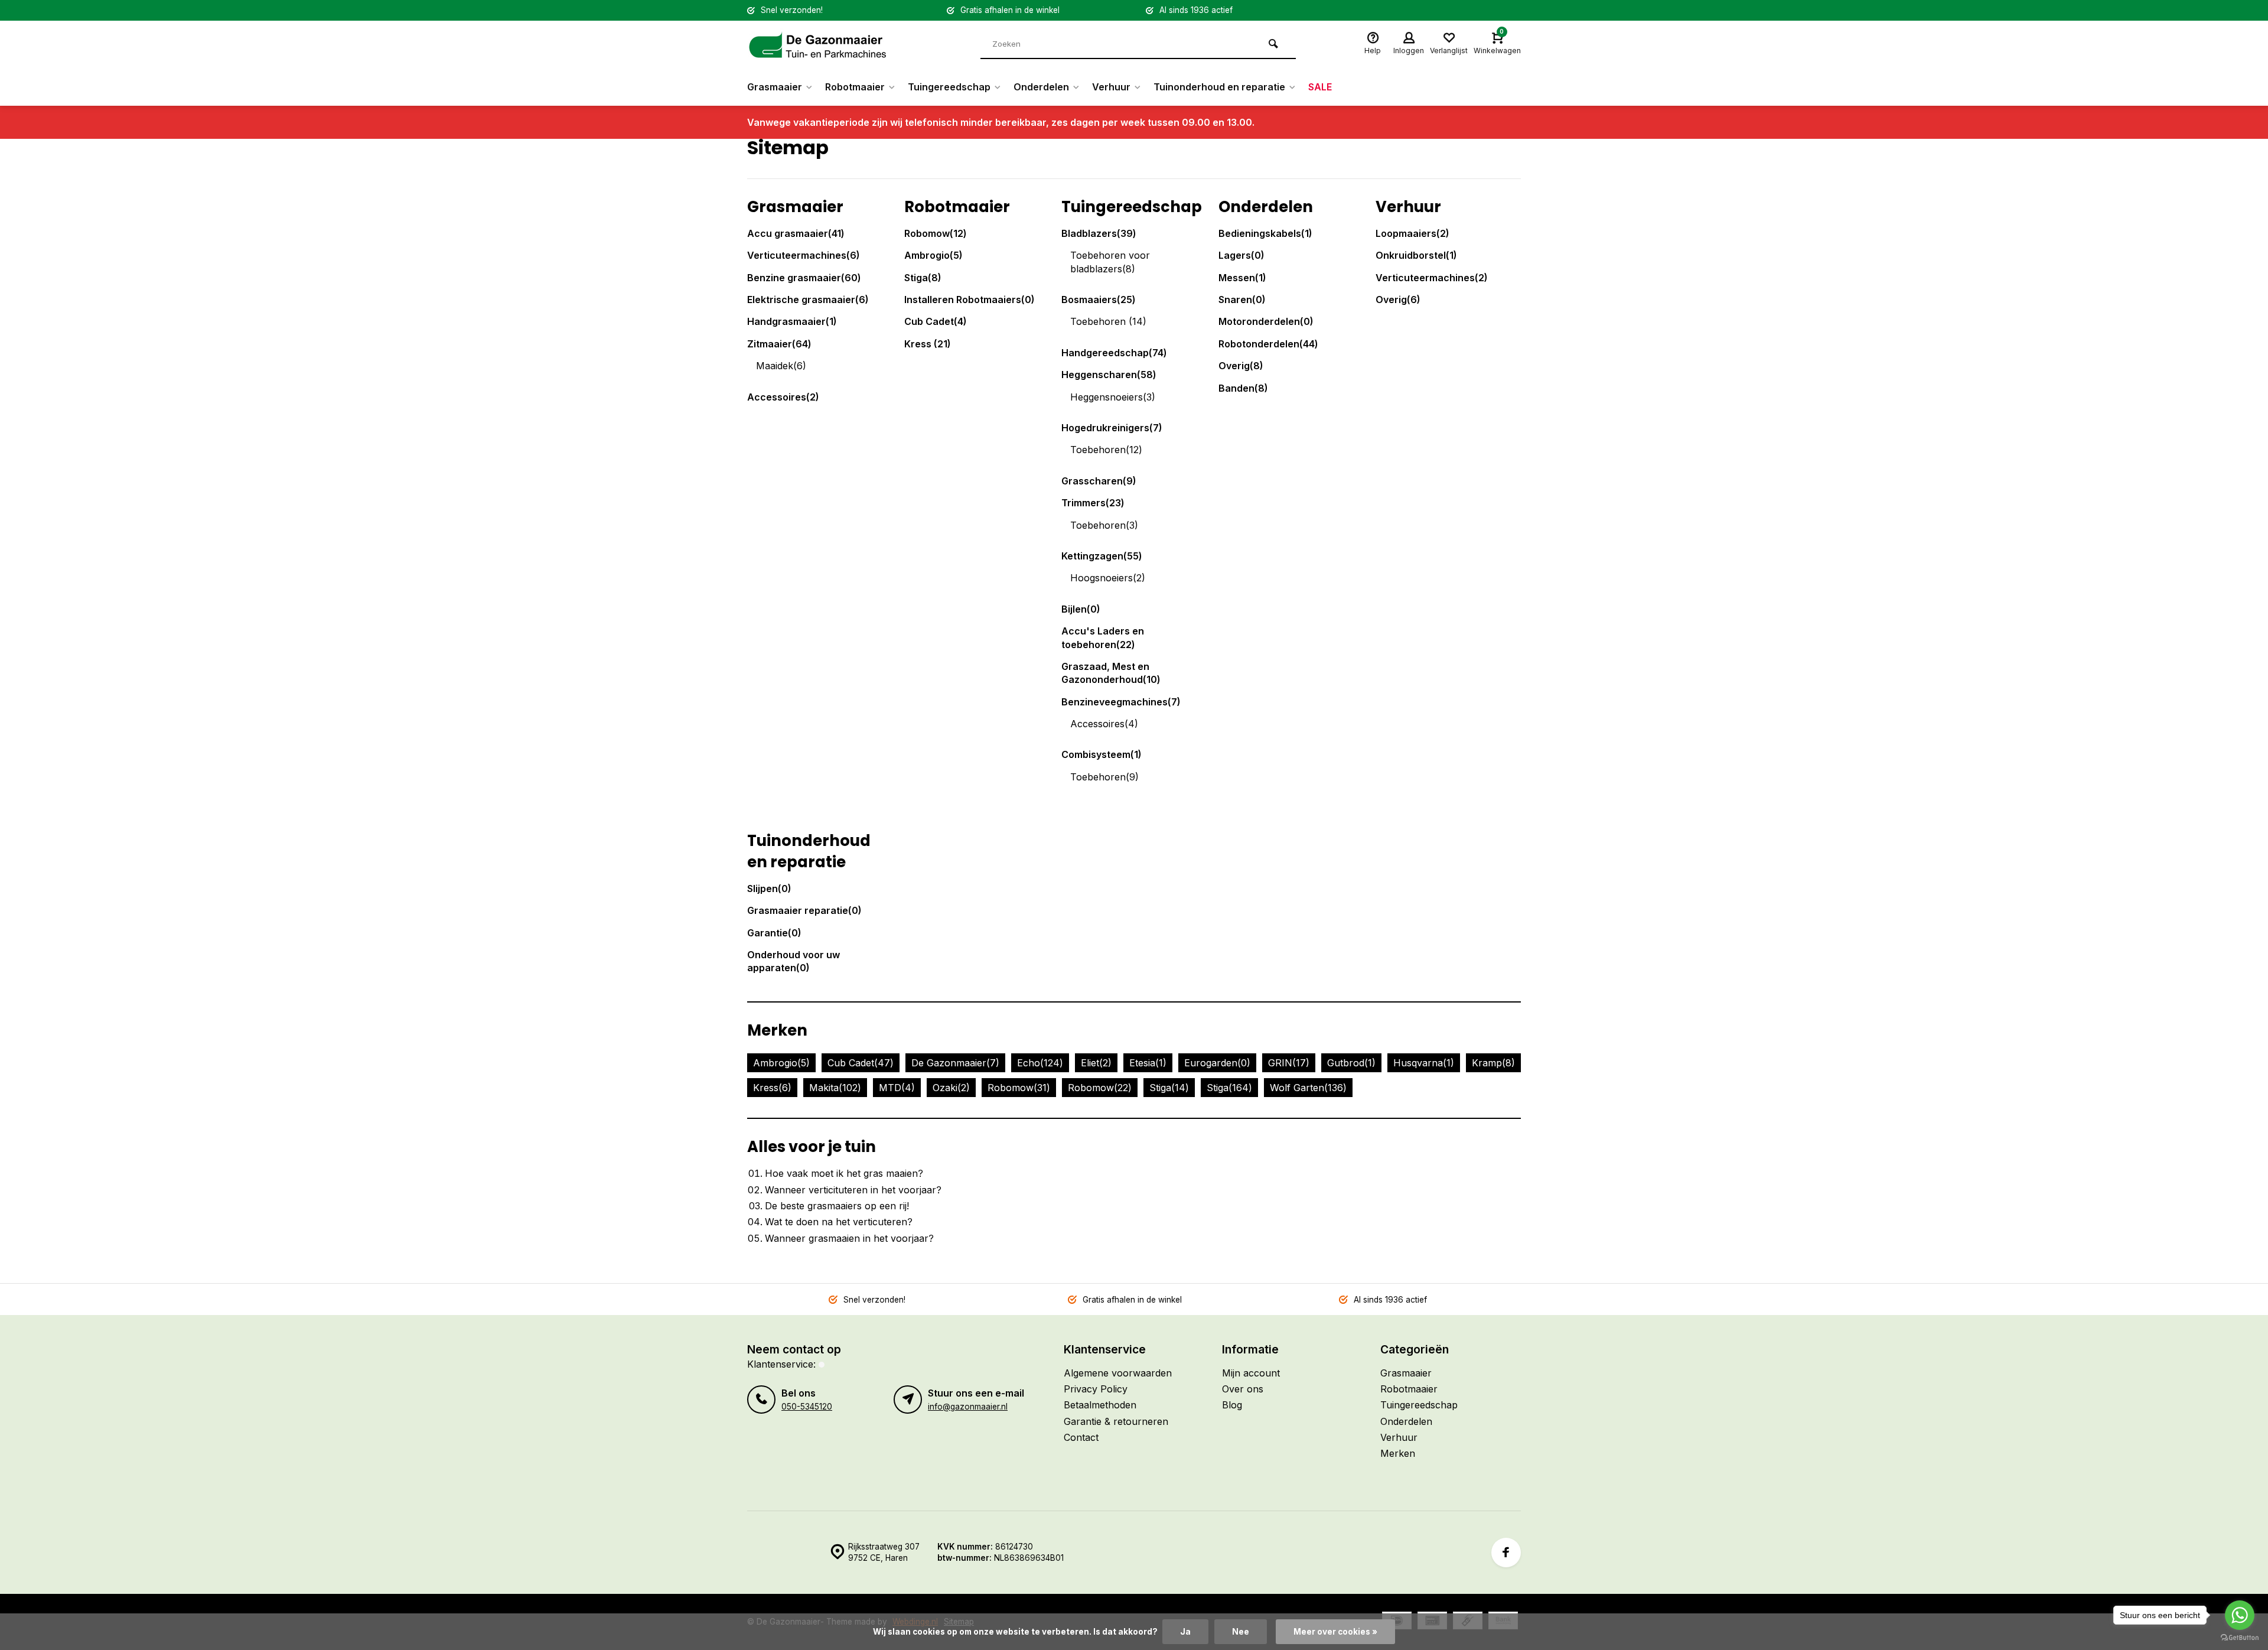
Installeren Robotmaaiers (969, 299)
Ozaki (951, 1088)
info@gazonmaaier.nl (968, 1406)
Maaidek (781, 366)
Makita (835, 1088)
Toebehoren (1108, 321)
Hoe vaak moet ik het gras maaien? (844, 1173)
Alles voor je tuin (811, 1147)
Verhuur (1111, 87)
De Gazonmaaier (955, 1063)
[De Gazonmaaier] (818, 44)
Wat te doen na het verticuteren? (839, 1222)
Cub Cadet (935, 321)
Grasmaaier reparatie (804, 910)
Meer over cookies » (1335, 1631)
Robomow (935, 233)
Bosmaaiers (1098, 299)
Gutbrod (1351, 1063)
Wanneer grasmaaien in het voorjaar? (849, 1238)
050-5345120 (806, 1406)
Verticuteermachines (803, 255)
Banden (1243, 388)
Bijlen (1080, 609)
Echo (1040, 1063)
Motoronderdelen (1266, 321)
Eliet (1096, 1063)
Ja (1185, 1631)
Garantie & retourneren (1116, 1421)
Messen (1242, 278)
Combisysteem (1101, 754)
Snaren (1242, 299)
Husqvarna (1423, 1063)
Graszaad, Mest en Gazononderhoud (1111, 672)
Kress (927, 344)
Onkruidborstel (1416, 255)
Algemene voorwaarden (1118, 1373)
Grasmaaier (774, 87)
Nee (1240, 1631)
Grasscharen (1098, 481)
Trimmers (1093, 503)
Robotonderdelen (1268, 344)
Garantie (774, 933)
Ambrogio (933, 255)
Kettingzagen (1101, 556)
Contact (1081, 1437)
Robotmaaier (855, 87)
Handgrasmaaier (792, 321)
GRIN (1288, 1063)
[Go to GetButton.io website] (2240, 1638)
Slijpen (769, 888)
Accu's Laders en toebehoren (1102, 637)
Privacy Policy (1096, 1389)
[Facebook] (1506, 1552)
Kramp (1493, 1063)
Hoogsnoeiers (1107, 578)
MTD (897, 1088)
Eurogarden (1217, 1063)
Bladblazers (1098, 233)
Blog (1232, 1405)
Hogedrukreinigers (1111, 428)
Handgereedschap (1114, 353)
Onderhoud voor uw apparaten (793, 961)
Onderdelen (1041, 87)
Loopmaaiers (1412, 233)
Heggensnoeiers (1112, 397)
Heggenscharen (1108, 374)
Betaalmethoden (1100, 1405)
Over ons (1242, 1389)
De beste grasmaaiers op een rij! (837, 1206)
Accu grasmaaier (796, 233)
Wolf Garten (1308, 1088)
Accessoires (783, 397)
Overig (1240, 366)
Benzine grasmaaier (804, 278)
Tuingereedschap (949, 87)
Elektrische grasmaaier (808, 299)
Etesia (1147, 1063)
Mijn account (1251, 1373)
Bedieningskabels (1265, 233)
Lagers (1241, 255)
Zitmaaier (779, 344)
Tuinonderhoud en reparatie (1219, 87)
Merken (777, 1030)
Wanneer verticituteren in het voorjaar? (853, 1190)
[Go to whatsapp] (2239, 1615)
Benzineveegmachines (1121, 702)
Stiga (922, 278)
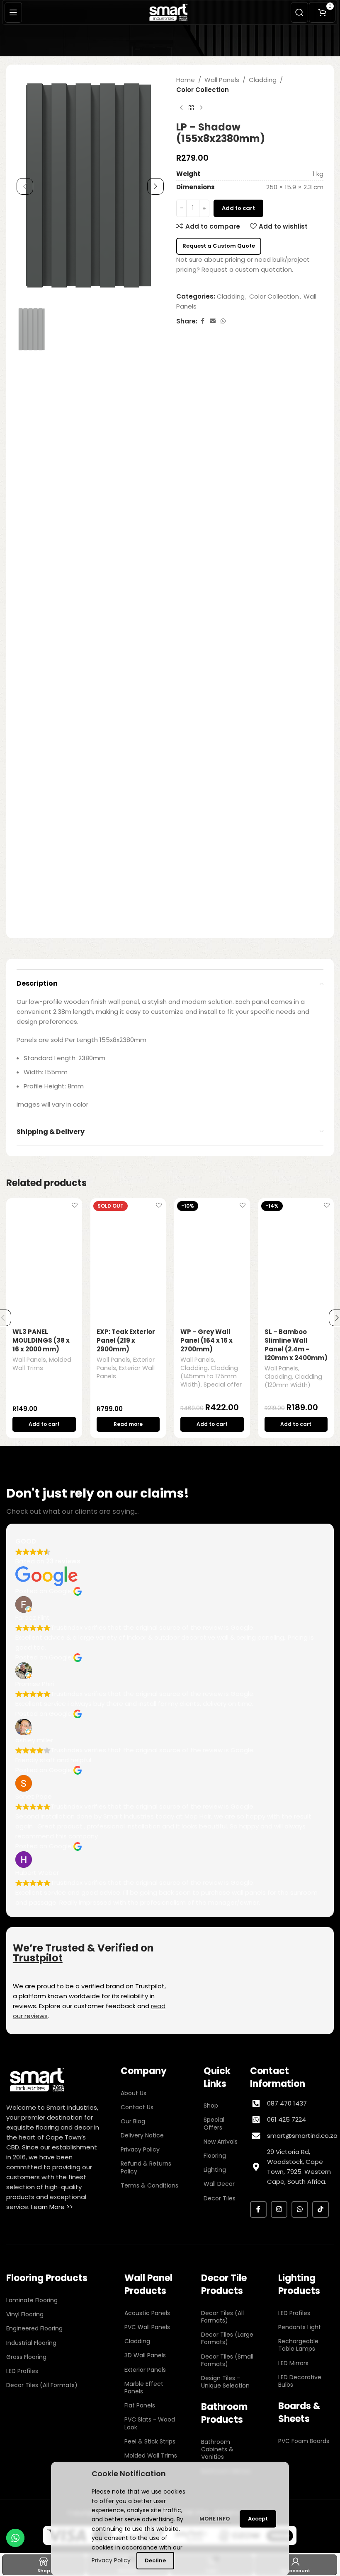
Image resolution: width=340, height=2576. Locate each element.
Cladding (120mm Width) (293, 1380)
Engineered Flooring (34, 2328)
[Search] (299, 12)
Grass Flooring (26, 2357)
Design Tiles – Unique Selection (225, 2382)
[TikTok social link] (320, 2209)
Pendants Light (299, 2327)
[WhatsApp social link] (223, 321)
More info (215, 2519)
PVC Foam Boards (303, 2441)
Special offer (223, 1384)
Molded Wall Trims (41, 1364)
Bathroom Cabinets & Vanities (217, 2449)
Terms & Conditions (149, 2185)
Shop (211, 2105)
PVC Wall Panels (147, 2327)
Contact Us (137, 2107)
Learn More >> (52, 2206)
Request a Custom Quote (218, 246)
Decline (155, 2560)
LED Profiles (22, 2371)
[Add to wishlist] (75, 1205)
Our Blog (133, 2121)
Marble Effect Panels (143, 2387)
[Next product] (201, 108)
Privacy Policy (140, 2149)
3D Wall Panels (145, 2355)
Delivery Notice (142, 2135)
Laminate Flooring (32, 2300)
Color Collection (202, 89)
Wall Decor (219, 2184)
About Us (133, 2093)
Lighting (215, 2170)
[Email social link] (212, 321)
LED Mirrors (293, 2363)
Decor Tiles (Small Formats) (227, 2360)
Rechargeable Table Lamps (298, 2345)
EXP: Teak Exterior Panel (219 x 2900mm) (126, 1340)
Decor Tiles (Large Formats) (227, 2338)
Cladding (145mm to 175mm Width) (209, 1376)
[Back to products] (191, 108)
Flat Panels (139, 2405)
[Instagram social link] (279, 2209)
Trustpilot (38, 1958)
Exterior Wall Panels (126, 1372)
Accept (258, 2519)
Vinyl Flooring (25, 2314)
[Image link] (37, 2078)
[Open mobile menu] (13, 12)
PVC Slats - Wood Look (149, 2423)
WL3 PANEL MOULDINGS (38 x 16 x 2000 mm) (41, 1340)
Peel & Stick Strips (149, 2441)
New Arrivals (221, 2141)
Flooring (215, 2155)
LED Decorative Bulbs (299, 2381)
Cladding (263, 79)
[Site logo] (169, 11)
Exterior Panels (145, 2370)
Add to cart (238, 208)
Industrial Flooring (31, 2343)
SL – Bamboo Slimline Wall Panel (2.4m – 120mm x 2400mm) (296, 1344)
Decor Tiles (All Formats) (42, 2385)
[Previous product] (181, 108)
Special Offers (214, 2123)
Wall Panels (221, 79)
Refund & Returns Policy (146, 2167)
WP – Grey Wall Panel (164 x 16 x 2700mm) (206, 1340)
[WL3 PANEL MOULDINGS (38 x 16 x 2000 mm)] (44, 1260)
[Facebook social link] (202, 321)
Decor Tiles (220, 2198)
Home (185, 79)
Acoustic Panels (147, 2313)
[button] (25, 186)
================================
Skip the pictures, please, and transcribe only the lines from the beginning of the material through the one that contains "Blog (1232, 1405)".

Installeren Robotmaaiers (969, 299)
Ozaki (951, 1088)
info@gazonmaaier.nl (968, 1406)
Maaidek (781, 366)
Makita (835, 1088)
Toebehoren (1108, 321)
Hoe vaak moet ik het gras maaien? (844, 1173)
Alles voor je tuin (811, 1147)
Verhuur (1111, 87)
De Gazonmaaier (955, 1063)
[De Gazonmaaier] (818, 44)
Wat te doen na het verticuteren? (839, 1222)
Cub Cadet (935, 321)
Grasmaaier reparatie (804, 910)
Meer over cookies » (1335, 1631)
Robomow (935, 233)
Bosmaaiers (1098, 299)
Gutbrod (1351, 1063)
Wanneer grasmaaien in het voorjaar? (849, 1238)
050-5345120 (806, 1406)
Verticuteermachines (803, 255)
Banden (1243, 388)
Bijlen (1080, 609)
Echo (1040, 1063)
Motoronderdelen (1266, 321)
Eliet (1096, 1063)
Ja (1185, 1631)
Garantie & retourneren (1116, 1421)
Messen (1242, 278)
Combisysteem (1101, 754)
Snaren (1242, 299)
Husqvarna (1423, 1063)
Graszaad, Mest en Gazononderhoud (1111, 672)
Kress (927, 344)
Onkruidborstel (1416, 255)
Algemene voorwaarden (1118, 1373)
Grasmaaier (774, 87)
Nee (1240, 1631)
Grasscharen (1098, 481)
Trimmers (1093, 503)
Robotonderdelen (1268, 344)
Garantie (774, 933)
Ambrogio (933, 255)
Kettingzagen (1101, 556)
Contact (1081, 1437)
Robotmaaier (855, 87)
Handgrasmaaier (792, 321)
GRIN (1288, 1063)
[Go to GetButton.io website] (2240, 1638)
Slijpen (769, 888)
Accu's Laders en toebehoren (1102, 637)
Privacy Policy (1096, 1389)
[Facebook] (1506, 1552)
Kramp (1493, 1063)
Hoogsnoeiers (1107, 578)
MTD (897, 1088)
Eurogarden (1217, 1063)
Bladblazers (1098, 233)
Blog (1232, 1405)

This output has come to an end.